Par l'effet dévolutif de l'appel il appartient à la cour d'appel de statuer, le recours à la procédure prévue par l'article 463 du Code de procédure civile sur l'omission de statuer n'étant pas obligatoire.

Cependant, si par application de l'article L. 441-6 du Code de commerce, tout producteur, prestataire de services, grossiste ou importateur est tenu de communiquer ses conditions générales de vente à tout acheteur de produits ou tout demandeur de prestations de services qui en fait la demande pour une activité professionnelle. Celles-ci constituent le socle de la négociation commerciale. Elles comprennent :

- les conditions de vente ;

- le barème des prix unitaires ;

- les réductions de prix ;

- les conditions de règlement,

toujours selon la même disposition, les conditions générales de vente peuvent être différenciées selon les catégories d'acheteurs de produits ou de demandeurs de prestation de services. Dans ce cas, l'obligation de communication prescrite au premier alinéa porte sur les conditions générales de vente applicables aux acheteurs de produits ou aux demandeurs de prestation de services d'une même catégorie.

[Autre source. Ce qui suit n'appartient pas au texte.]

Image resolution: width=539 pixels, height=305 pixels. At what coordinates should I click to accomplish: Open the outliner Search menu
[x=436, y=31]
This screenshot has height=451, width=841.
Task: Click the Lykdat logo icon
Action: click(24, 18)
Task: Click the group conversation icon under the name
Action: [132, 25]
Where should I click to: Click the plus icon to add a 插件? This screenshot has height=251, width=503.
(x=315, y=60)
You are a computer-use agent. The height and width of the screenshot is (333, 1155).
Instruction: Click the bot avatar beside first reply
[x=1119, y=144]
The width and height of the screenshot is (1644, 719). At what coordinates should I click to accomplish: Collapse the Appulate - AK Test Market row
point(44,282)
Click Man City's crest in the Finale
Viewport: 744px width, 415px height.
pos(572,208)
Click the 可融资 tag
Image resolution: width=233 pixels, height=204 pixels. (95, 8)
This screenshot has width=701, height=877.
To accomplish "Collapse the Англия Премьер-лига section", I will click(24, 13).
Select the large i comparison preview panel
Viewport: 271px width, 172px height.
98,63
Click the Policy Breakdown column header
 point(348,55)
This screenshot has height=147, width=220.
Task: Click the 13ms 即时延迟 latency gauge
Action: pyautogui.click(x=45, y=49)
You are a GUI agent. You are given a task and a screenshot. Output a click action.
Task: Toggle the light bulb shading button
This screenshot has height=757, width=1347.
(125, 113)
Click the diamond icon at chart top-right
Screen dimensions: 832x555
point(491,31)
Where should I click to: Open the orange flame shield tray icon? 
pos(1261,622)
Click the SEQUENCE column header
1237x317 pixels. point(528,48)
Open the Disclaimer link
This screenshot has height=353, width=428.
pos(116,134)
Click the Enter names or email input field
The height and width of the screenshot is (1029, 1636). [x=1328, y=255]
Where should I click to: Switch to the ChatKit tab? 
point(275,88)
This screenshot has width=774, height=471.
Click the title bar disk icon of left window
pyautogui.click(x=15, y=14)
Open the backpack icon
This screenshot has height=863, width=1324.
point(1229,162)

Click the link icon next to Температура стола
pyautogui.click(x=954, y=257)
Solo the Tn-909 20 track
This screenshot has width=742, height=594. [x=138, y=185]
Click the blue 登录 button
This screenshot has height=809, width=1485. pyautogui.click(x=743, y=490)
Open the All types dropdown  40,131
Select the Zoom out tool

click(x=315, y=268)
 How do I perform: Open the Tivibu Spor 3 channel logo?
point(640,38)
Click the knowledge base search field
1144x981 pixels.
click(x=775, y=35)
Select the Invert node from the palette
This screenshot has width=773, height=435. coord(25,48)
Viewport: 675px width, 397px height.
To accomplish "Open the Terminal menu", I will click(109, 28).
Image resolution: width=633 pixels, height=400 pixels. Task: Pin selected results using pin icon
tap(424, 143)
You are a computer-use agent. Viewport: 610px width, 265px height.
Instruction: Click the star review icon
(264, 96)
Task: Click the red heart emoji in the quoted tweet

Dès lors, compte tenu de la rupture des relations commerciales, la SAS Gaches Chimie Spécialités est redevenu un client normal, sans qu'elle ait à bénéficier de remises. Il n'y a pas lieu en conséquence d'ordonner la communication sollicitée, étant observé que la SAS Gaches Chimie Spécialités a reçu communication en février 2004 du tarif négoce précisant les conditions d'application pour une quantité maximale, les modalités de livraison, les ristournes, les surcoûts et les remises pour quantité.

De même, l'exercice d'une action en justice ne dégénère en faute pouvant donner lieu à des dommages-intérêts que si le demandeur a agi par malice ou de mauvaise foi ou avec une légèreté blâmable. En l'espèce, le simple fait que la procédure soit partiellement injustifiée ne la rend pas abusive. Et, le simple fait que l'appel soit partiellement rejeté ne le rend pas abusif. La SAS OCV Renforcement doit donc être déboutée de sa demande de ce chef et le jugement confirmé.

Enfin, le rejet partiel des prétentions formées par chacune des parties conduit à infirmer le jugement sur l'indemnité pour frais irrépétibles.

Concernant les dépens, aucune des parties n'obtenant entièrement satisfaction, chacune d'elles conservera la charge de ses propres dépens.

Par ces motifs : Confirme le jugement hormis sur le préavis et l'indemnité pour frais irrépétibles, Y ajoutant, Déboute la SAS Gaches Chimie Spécialités de sa demande de communication sous astreinte des conditions de remise en fonction du tonnage et des unités d'approvisionnement, Et statuant à nouveau sur les chefs infirmés, Condamne la SAS OCV Renforcement à payer à la SAS Gaches Chimie Spécialités la somme de 463 056 euro, qui portera intérêt au taux légal à compter du 19 avril 2004, Déboute la SAS OCV Renforcement de sa demande sur le fondement de l'article 32-1 du Code de procédure civile, Déboute la SAS Gaches Chimie Spécialités et la SAS OCV Renforcement de leurs demandes sur le fondement de l'article 700 du Code de procédure civile, Dit que chaque partie conservera ses propres dépens dont distraction par application de l'article 699 du Code de procédure civile.